Abstract

Nomograms may be more accurate than experts at predicting risk. Our aim is to use two validated nomograms for axillary node involvement in breast cancer to assess whether protocol variations occurred in higher risk patients in ACOSOG Z0011. We used the M.D. Anderson (MDA) and Memorial Sloan-Kettering (MSK) nomograms to calculate the estimated risk of additional positive axillary nodes using sentinel lymph node biopsy and primary tumor surgery information. In the control arm, we compared findings of axillary dissection (AD) to nomogram-predicted estimates for validation.
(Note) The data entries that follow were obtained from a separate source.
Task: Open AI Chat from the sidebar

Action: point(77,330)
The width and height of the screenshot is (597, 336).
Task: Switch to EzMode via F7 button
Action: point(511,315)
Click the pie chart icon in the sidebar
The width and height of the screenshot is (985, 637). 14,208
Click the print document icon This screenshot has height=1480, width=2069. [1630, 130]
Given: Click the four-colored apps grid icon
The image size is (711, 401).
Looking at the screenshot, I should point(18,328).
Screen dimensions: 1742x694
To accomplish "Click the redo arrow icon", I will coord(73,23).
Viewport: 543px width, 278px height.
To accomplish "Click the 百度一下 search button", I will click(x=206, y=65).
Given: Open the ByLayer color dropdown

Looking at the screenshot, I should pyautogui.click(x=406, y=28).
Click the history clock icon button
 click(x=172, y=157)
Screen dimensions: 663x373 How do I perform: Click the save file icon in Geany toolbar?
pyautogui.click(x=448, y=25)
Logistic regression was used to evaluate whether nomogram-estimated higher risk of nodal involvement was associated with high tangent (HT) or supraclavicular (SCV) radiation field use for patients with known radiation field design. We included radiation fields in multivariate Cox models to evaluate associations with ten-year local-regional failure (LRF), disease-free survival (DFS), and overall survival (OS). Of the 856 evaluable women enrolled, 552 (64.5%) had complete details for the MDA nomogram. Mean MDA risk estimate for patients in both treatment arms was 23.8%. For patients on the AD arm with positive nodes, the estimated risk was 25.9%. Estimated risk did not significantly differ between treatment arms (p-value 0.16). Higher risk estimate was associated with additional positive nodes in the AD arm (OR: 1.04, 95% CI:1.02-1.06, p<0.0001). 78/165 (47.3%) of evaluable patients in the pooled arms with known radiation fields received either HT(n=53) or SCV(n=25) radiation. We observed significant association with higher MDA nomogram estimated risk and SCV radiation (OR=1.07, 95%CI: 1.04-1.10,p<0.0001) but not HT (OR=0.99, 95%CI:0.96-1.02,p=0.52). On multivariable analysis, MDA nomogram estimate was associated with LRF (HR=1.05, 95%CI:1.02-1.08, p=0.003) but not DFS (HR-1.00, 95%CI:0.9901.02, p=0.54) or OS (HR=1.00, 95%CI:0.99-1.02, p=0.66). Receiving SCV radiation was associated with worse DFS (HR=1.83, 95%CI:0.77-4.36, p=0.045) and OS (HR=2.72, 95%CI:1.03-7.18, p=0.027) but not LRF (p=0.27) The MSK nomogram had similar associations for all endpoints. MDA and MSK nomogram risk estimates were associated with confirmed additional lymph node risk in ACOSOG Z011 in the AD arm and appeared balanced in both arms. Radiation oncologists’ use of SCV fields was associated with treating higher risk patients with a worse prognosis.